N, N′-(phenylmethylene)bis(3,5-bis(trifluoromethyl)benzamide) (5)
Using the general procedure with 3,5-bis(trifluoromethyl)benzamide (600 mg, 2.3 mmol), benzaldehyde (138 μL, 1.2 mmol)) and TMSCl (296 μL, 2.3 mmol) in 10 mL DMF. Recrystallised from EtOAC to give the product as a white powder. Yield 66 %; m.p. 257.1–259°C. 1H NMR (400 MHz, DMSO-d6) δ ppm 9.73 (d, J = 7.12 Hz, 2 H), 8.60 (s, 4 H), 8.35 (s, 2 H), 7.56 (d, J = 7.34 Hz, 2 H), 7.44 (t, J = 7.34 Hz, 2H) 7.36–7.40 (m, 1 H), 7.06 (t, J = 6.97 Hz, 1 H). 13C NMR (101 MHz, DMSO-d6) δ ppm 163.6 (CO), 139.1 (ArC), 136.4 (ArC), 130.9 (q, CF3), 129.0 (br s, ArC), 128.6 (ArCH), 127.4 (ArCH), 125.6 (br s, ArCH), 124.9 (ArCH), 122.2 (ArCH), 60.3 (CH). LR-MS-ESI+- (m/z): 602 [M+H+]. HR-MS-ESI+-(m/z): Calc. C25H15F12N2O2 603.0936 [M+H+]. Meas. 603.0927 [M+H+]. Error 1.5 ppm.

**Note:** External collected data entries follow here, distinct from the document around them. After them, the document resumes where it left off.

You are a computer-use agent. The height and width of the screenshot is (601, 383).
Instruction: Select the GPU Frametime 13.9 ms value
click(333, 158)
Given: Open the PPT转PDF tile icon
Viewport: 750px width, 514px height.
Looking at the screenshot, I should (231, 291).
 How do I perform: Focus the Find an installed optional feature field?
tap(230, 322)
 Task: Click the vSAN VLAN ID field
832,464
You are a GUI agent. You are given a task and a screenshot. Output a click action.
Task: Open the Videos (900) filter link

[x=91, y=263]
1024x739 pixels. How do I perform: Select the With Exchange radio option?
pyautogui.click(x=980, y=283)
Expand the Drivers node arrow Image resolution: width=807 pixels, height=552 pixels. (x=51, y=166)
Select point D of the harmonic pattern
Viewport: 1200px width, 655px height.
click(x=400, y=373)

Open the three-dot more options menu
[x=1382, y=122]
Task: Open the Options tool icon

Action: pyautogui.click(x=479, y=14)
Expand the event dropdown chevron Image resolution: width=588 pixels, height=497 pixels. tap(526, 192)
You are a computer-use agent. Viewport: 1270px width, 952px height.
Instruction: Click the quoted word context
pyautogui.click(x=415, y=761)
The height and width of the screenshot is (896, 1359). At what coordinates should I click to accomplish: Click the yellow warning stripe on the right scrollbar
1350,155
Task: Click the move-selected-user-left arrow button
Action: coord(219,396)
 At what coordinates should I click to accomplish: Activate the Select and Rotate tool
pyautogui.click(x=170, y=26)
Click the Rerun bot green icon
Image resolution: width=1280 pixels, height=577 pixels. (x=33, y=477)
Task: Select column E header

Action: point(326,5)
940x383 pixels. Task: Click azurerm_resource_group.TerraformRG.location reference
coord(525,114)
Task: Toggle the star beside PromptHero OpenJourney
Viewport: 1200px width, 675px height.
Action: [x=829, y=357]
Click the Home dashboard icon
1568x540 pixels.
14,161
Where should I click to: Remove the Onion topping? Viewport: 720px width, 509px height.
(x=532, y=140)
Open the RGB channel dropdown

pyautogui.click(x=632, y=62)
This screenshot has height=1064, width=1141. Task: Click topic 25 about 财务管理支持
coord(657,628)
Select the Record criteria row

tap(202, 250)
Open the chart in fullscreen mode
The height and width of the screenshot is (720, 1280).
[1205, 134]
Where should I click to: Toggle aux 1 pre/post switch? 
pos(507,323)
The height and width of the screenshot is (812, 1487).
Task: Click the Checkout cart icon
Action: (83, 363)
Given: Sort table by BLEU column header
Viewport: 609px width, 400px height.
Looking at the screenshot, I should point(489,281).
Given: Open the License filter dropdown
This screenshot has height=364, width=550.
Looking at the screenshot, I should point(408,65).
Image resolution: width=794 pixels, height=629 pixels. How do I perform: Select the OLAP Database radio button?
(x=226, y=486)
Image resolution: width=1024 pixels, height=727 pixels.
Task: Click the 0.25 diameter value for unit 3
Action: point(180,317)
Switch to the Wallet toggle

N,N′-((4-(trifluoromethyl)phenyl)methylene)bis(3,5-bis(trifluoromethyl)benzamide) (6)
Using the general procedure with 3,5-bis(trifluoromethyl)benzamide (1.03 mg, 4 mmol), 4- (trifluoromethyl) benzaldehyde (272 μL, 2 mmol)) and TMSCl (507 μL, 4 mmol). Yield 8 %; m.p. 269.0–270.0°C. 1H NMR (400 MHz, DMSO-d6) δ ppm 9.82 (d, J = 6.96 Hz, 2 H), 8.60 (s, 4 H), 8.39 (s, 2 H), 7.77–7.86 (m, 4 H), 7.09 (t, J = 6.86 Hz, 1 H). 13C NMR (101 MHz, DMSO-d6) δ ppm 163.7 (CO), 143.7 (ArC), 136.2 (ArC), 130.9 (q, CF3), 129.0 (br s, ArC), 128.4 (ArCH), 127.6 (ArC), 125.8 (m, CF3), 124.9 (ArCH), 122.2 (ArCH), 119.5 (ArCH), 60.0 (CH). LR-MS-ESI− - (m/z): 669 [M-H+]. HR-MS-ESI+-(m/z): Calc. C26H14N2O2F15 671.0810 [M+H+]. Meas. 671.0806 [M+H+]. Error 0.6 ppm.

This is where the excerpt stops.